» EXCERPTED DATA:
=== Begin Enclosure ===
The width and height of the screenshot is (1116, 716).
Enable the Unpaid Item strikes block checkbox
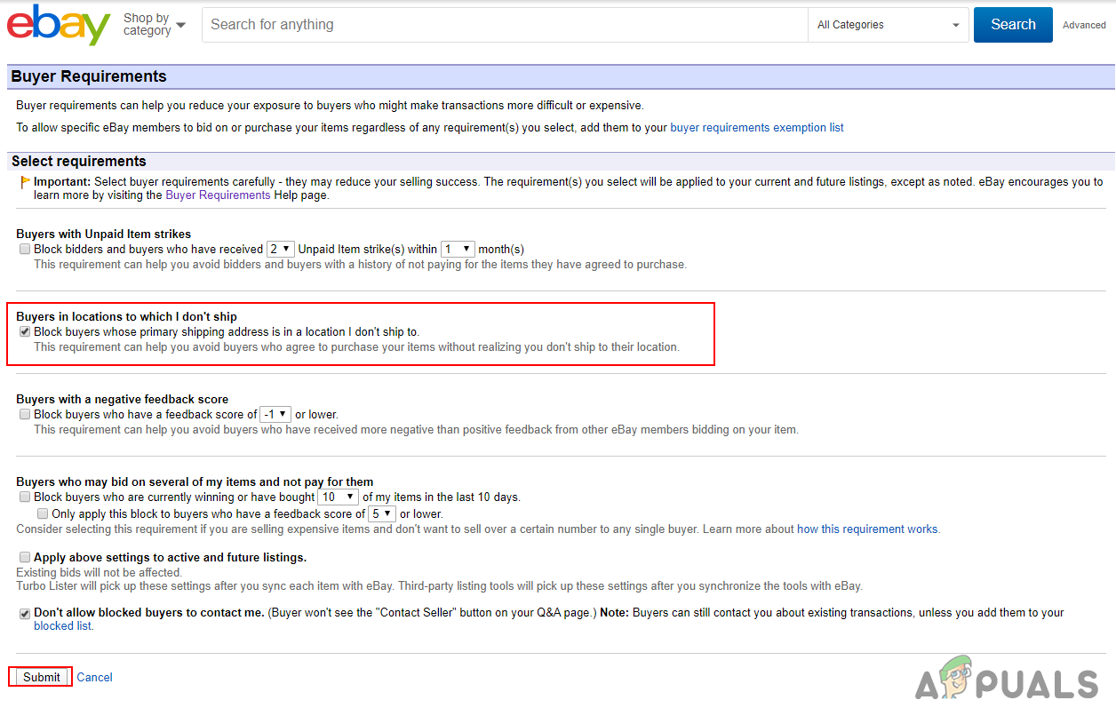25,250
=== End Enclosure ===
=== Begin Enclosure ===
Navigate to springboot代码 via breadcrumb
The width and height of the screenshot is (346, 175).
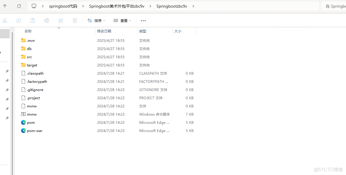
=== End Enclosure ===
Retype exactly the span of lines from the one with "Navigate to springboot代码 via breadcrumb" through the one with "The width and height of the screenshot is (346, 175)."; include both ends and omit the rest of the material.

Navigate to springboot代码 via breadcrumb
The width and height of the screenshot is (346, 175).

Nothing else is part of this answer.